_TAREFA A_
Diga se cada afirmação a seguir concorda com o texto sobre a viagem de Bolsonaro à Rússia, respondendo sim ou não e citando literalmente as palavras do texto que decidem: (i) Paulo Guedes está entre os ministros que tentaram impedir a viagem; (ii) a esposa de Ernesto Araújo também é funcionária de carreira; (iii) Araújo afirma que a importação de fertilizantes exigia uma viagem presidencial.
_TAREFA B_
Dê continuidade ao texto sobre a viagem de Bolsonaro à Rússia a partir do ponto em que ele termina.

_TRECHO PARA LEITURA_
»»

Uma exceção que honra o Brasil Nas fileiras que apoiam (ou apoiaram) o governo Jair Bolsonaro, há forte oposição à ação do presidente brasileiro, informa a imprensa. Quereria acreditar que seja a grande maioria, seria tranquilizador, sinal de sanidade. A imprensa divulgou louváveis tentativas de vários ministros de impedir a viagem. Entre eles, Paulo Guedes se salientou, tem dado declarações inequívocas a respeito. Mas, entre todos, é de justiça, um se destaca pela contundência, amplitude e clareza das palavras, o ex-chanceler Ernesto Araújo. Em repetidas manifestações públicas, Araújo tem condenado de forma serena e motivada a viagem de Jair Bolsonaro à Rússia. Trata-se de atitude especialmente corajosa, pois é funcionário de carreira e também sua esposa. De outro modo, prejudica, por razões de consciência patriótica, sua carreira. O Brasil dos homens de bem não esquecerá tal valente e esclarecedora postura. No meio de suas declarações, destaco: “O Brasil está mostrando uma preferência pela Rússia. Neutralidade é você visitar ou os dois que estão em conflito ou nenhum. Importação de fertilizantes não necessitaria uma viagem presidencial. O que o Brasil está sinalizando? Que está bem com esse projeto euroasiático [a aliança russo-chinesa]. Que estamos muito confortáveis com isso. Ou seja, que somos indiferentes a coisas que deveriam ser fundamentais para o Brasil. Um mundo que privilegia a liberdade, que privilegia a democracia, que privilegia o livre mercado, que não é o que está surgindo”.

««

_MATERIAL_

»»

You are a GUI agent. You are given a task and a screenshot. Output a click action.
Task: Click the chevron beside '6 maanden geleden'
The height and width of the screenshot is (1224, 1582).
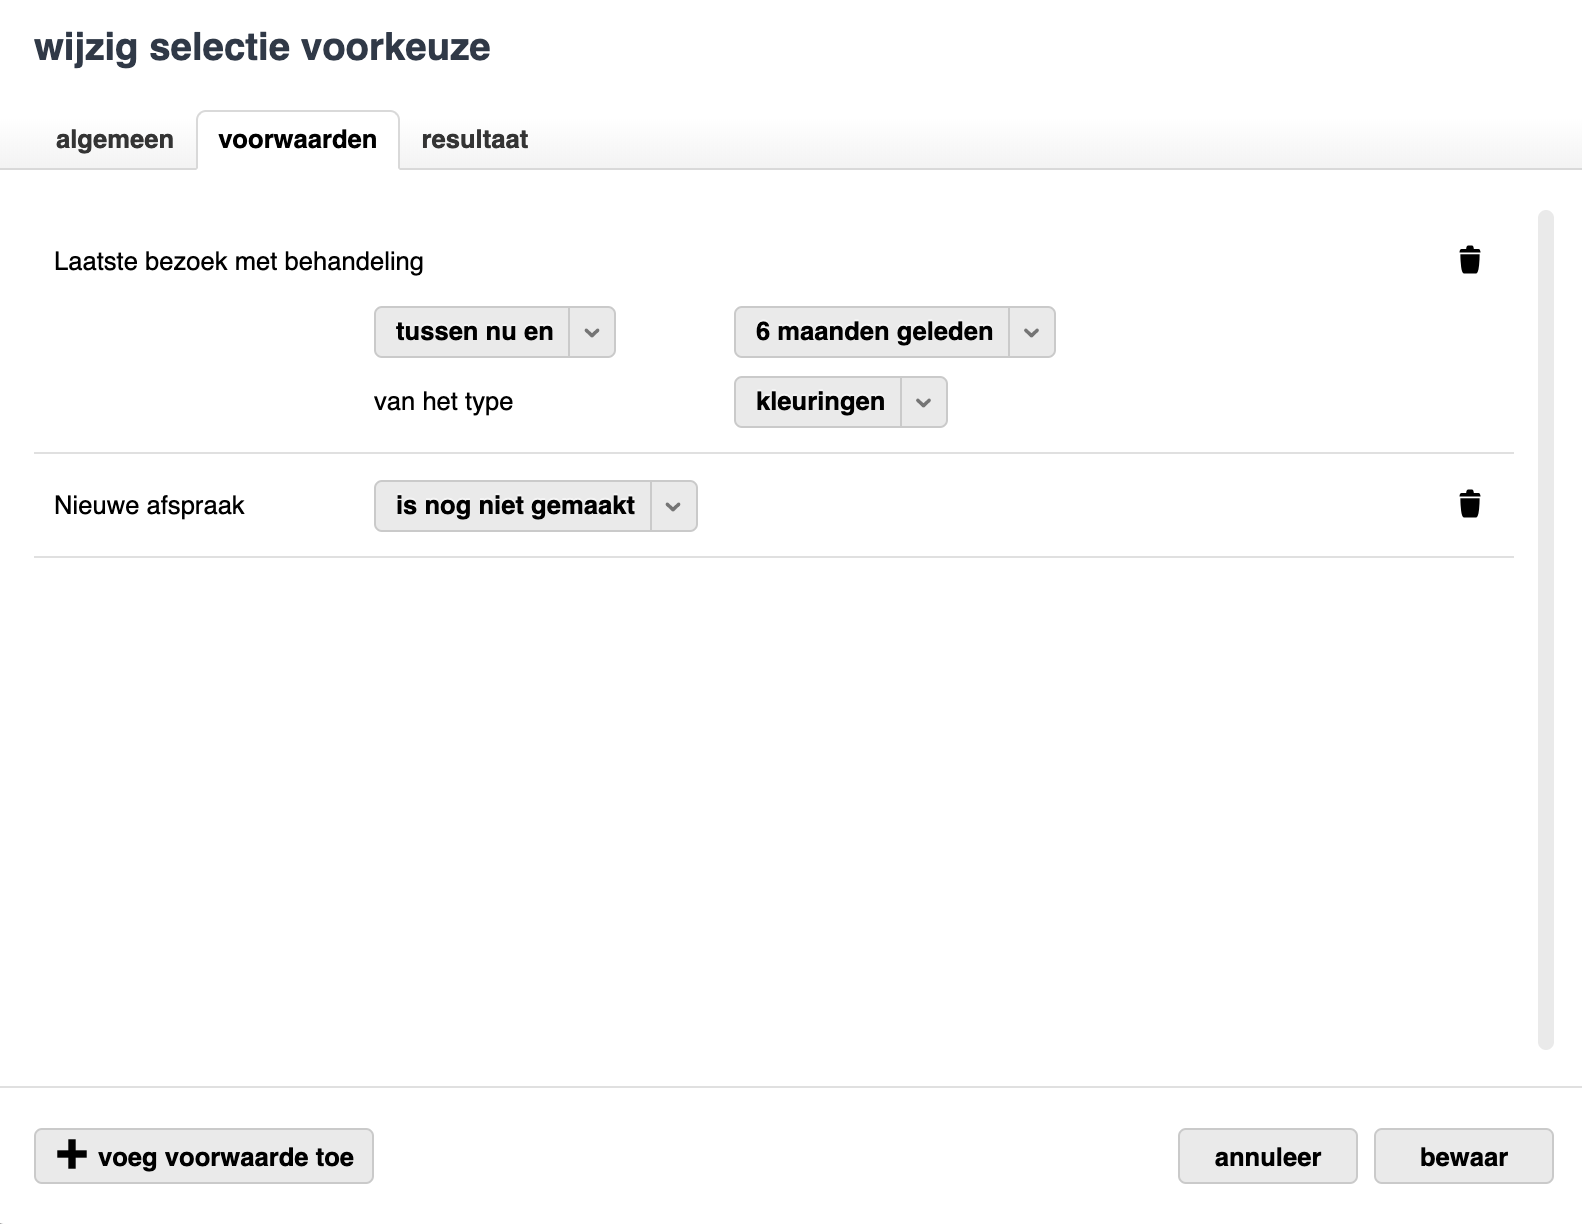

««

_RESPOSTA A_
(i) Sim: "A imprensa divulgou louváveis tentativas de vários ministros de impedir a viagem. Entre eles, Paulo Guedes se salientou"
(ii) Sim: "pois é funcionário de carreira e também sua esposa"
(iii) Não: "Importação de fertilizantes não necessitaria uma viagem presidencial."

_RESPOSTA B_
A era da servidão. O que está surgindo, resumi em “Palavras agressivamente claras”, com a parceria sem limites entre China e Rússia, se os dois países, secundados por potências alinhadas, conseguirem levar adiante seus objetivos confessados ▬ triunfar, enfim ▬ é a era da servidão. As advertências lúcidas de Ernesto Araújo foram direto ao centro da questão: não se pode favorecer a consolidação de uma aliança que apunhalará a liberdade no mundo, reduzindo a humanidade a servos de castas partidárias. E o ex-chanceler, com a ciência e experiência que adquiriu na academia e vida profissional, deixou ver de imediato o fundo de sua preocupação: a viagem neste momento do presidente Bolsonaro favorece a consolidação de uma aliança que pode receber no futuro a qualificação de escravocrata, caso se firme e se amplie nos termos em que foi anunciada às claras, relembro ▬ democracia e direitos humanos são os que existem na China e Rússia, modelos para o futuro.

 

Retificação de rumos. Poderá acontecer retificação de rumos? Claro que poderá, é o que espera o Brasil que presta. Haverá? Não sei. De qualquer maneira, os presentes acontecimentos, mantida a rota, pavimentam o caminho em aspecto importante para uma eventual administração petista. Celso Amorim, guru do petismo em política externa, já saudou com entusiasmo a aliança russo-chinesa, indicando para onde irão as simpatias e favorecimentos da acima mencionada administração. É triste o quadro? É. Contudo, condição prévia e imprescindível para um futuro de reconquista, restauração e prosperidade é realismo, olhos abertos, mesmo quando a realidade se apresente ameaçadora e deprimente. Que Deus nos ajude.